My rating: 2 of 5 stars
I pulled this from a shelf in my office (leadership books acquired over time, more than a few I’ve not gotten to yet) and had hopes. In the first chapter, the authors observe “we think leading is something people do at all levels of society and in all areas of human endeavor.” While that should be intuitively obvious to the most casual observer, a quick survey of the body of work out there returns a majority targeting traditional leaders and how to improve. I find the best books on leadership are not the academic overwritings of say, Kouzes and Posner, or the annoying parables of Blanchard or Lencioni, but the ones that bring a different perspective, a non-traditional perspective (thus, my hopes). correlating the qualities of good leadership with dance, music and other arts should have been a winner.
To play the hands dealt, this falls short of having any real contribution to the repertoire. There are takeaways, but there is little depth. These are basics, with the difference of anecdotes culled, or more probably created, from the arts world.
Still, here are a few margin notes. Each chapter has four pseudo-anecdotes setting the expectations of the chapter topic.

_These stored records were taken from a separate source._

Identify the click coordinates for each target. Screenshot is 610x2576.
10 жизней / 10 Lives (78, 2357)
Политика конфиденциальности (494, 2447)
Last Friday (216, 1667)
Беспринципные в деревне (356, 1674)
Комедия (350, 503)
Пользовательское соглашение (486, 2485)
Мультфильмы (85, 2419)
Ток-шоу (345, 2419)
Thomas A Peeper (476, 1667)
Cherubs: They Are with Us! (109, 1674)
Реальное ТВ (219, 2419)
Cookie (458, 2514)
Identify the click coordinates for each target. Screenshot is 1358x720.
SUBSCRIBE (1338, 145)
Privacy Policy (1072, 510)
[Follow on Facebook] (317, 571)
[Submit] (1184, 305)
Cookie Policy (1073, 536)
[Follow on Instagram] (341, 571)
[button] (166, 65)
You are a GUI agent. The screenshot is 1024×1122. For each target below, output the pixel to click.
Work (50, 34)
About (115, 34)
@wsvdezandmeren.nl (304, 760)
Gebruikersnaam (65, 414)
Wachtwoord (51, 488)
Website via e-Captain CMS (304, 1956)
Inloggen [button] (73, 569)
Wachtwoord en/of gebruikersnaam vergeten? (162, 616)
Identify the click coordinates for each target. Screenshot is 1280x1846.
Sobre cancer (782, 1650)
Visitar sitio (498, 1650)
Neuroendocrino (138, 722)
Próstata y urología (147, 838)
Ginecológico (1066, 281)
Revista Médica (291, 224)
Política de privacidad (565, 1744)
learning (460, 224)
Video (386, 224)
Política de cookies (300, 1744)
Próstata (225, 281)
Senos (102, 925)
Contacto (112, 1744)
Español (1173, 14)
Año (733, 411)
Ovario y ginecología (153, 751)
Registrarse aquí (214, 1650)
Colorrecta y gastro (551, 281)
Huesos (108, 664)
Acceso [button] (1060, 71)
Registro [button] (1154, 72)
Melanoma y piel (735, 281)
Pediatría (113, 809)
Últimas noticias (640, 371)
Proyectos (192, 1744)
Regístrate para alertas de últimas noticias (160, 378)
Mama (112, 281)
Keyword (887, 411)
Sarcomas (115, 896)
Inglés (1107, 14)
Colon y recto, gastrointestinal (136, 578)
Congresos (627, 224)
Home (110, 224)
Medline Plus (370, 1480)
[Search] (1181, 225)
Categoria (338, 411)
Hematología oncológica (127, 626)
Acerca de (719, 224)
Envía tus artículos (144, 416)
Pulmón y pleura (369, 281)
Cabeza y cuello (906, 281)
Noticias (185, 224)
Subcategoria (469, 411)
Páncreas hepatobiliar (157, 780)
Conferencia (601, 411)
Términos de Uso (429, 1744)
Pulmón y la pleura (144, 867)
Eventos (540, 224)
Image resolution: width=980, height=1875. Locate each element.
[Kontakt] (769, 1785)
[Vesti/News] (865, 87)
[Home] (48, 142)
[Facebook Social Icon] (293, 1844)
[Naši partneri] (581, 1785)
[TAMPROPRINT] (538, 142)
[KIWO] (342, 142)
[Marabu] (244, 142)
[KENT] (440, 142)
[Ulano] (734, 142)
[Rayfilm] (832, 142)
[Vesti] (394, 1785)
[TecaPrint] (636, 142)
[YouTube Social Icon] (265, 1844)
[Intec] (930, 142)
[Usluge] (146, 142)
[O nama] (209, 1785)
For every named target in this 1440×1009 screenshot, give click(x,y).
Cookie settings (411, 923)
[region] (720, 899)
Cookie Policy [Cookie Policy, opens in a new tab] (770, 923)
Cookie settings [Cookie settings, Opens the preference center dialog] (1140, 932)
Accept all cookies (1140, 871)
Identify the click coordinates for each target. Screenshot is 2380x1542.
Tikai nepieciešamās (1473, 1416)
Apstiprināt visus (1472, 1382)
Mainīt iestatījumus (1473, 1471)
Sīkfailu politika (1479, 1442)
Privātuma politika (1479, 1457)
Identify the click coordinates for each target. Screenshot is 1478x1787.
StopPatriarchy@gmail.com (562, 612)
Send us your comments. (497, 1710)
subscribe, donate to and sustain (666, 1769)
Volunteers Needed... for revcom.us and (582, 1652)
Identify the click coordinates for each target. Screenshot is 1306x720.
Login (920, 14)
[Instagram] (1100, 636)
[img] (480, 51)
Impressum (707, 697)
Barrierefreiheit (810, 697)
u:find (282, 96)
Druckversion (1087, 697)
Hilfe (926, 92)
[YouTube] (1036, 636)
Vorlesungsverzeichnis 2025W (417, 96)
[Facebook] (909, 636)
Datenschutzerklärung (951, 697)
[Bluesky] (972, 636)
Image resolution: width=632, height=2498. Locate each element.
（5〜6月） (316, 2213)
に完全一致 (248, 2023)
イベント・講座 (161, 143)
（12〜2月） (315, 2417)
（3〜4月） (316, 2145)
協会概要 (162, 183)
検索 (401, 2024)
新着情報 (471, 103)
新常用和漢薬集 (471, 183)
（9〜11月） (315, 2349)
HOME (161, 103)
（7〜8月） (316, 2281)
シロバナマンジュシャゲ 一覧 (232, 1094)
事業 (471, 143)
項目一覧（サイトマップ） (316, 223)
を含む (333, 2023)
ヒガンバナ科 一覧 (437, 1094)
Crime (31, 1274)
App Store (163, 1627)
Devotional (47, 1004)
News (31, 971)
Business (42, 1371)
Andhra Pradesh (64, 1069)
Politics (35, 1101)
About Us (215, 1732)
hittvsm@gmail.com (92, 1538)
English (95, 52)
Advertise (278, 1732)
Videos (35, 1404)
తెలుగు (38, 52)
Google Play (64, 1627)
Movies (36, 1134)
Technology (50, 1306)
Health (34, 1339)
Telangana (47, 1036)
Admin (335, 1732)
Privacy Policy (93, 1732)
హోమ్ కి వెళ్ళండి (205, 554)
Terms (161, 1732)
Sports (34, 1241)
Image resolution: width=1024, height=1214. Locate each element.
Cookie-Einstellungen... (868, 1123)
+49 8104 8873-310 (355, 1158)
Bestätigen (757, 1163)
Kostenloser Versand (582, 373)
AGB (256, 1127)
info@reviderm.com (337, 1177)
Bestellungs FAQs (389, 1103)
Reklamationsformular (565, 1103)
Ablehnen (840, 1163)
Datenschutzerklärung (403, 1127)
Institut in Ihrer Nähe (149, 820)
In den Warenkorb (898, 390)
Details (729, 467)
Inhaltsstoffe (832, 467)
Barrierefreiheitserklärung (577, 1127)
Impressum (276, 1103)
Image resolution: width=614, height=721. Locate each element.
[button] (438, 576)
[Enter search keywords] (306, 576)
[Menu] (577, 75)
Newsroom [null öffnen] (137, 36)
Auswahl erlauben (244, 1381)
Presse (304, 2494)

For the chapter titled “The Interplay of Space, Time, and Energy”, one was
An executive, sensing that where she sits in a crowded meeting will make a difference in the way people respond to her, moves instinctively toward the “head” of the table.”
Bad example. Or, rather, good example of an immature (sadly, traditional) leader. “Instinctively” is a problem. Good leaders think about things like that. For me, depends on the purpose of the meeting. If it is my meeting and I don’t want my presence to influence, I’ll sit to the side or back. I’m more interested in productive conversations than seeking my concurrence (well, it’s still needed, but not during the process!) It it is my meeting and I want my presence to influence – maybe I need to establish a direction, convey expectations, etc. – I will sit where I can “command” attention.
Artists see the world differently from other people. Their italics, and spot on. I like to populate the table with as many brains as needed plus more (one of the things I do is manage design and construction of capital facilities.) I value different perspectives.
In that same chapter (this is where the most value is, it seemed when I was done), the authors use a metaphor of moving between boxes and making an assumption moving steadily from box to box results in success, and making the mistake of thinking time stands still while in the various boxes. That they acknowledge boxes is good (and they fall into the trap of saying leaders need to “think outside the box”, not knowing there is always a box!)
In the chapter titled “Communicating in Images, Symbols, and Metaphors, the authors bring up Howard Gardner and his book Frames of Mind. Gardner posited multiple intelligences. I wasn’t totally on-board with Gardner, considering some of his “intelligences” skills rather than, well, intelligence, but that was just my take.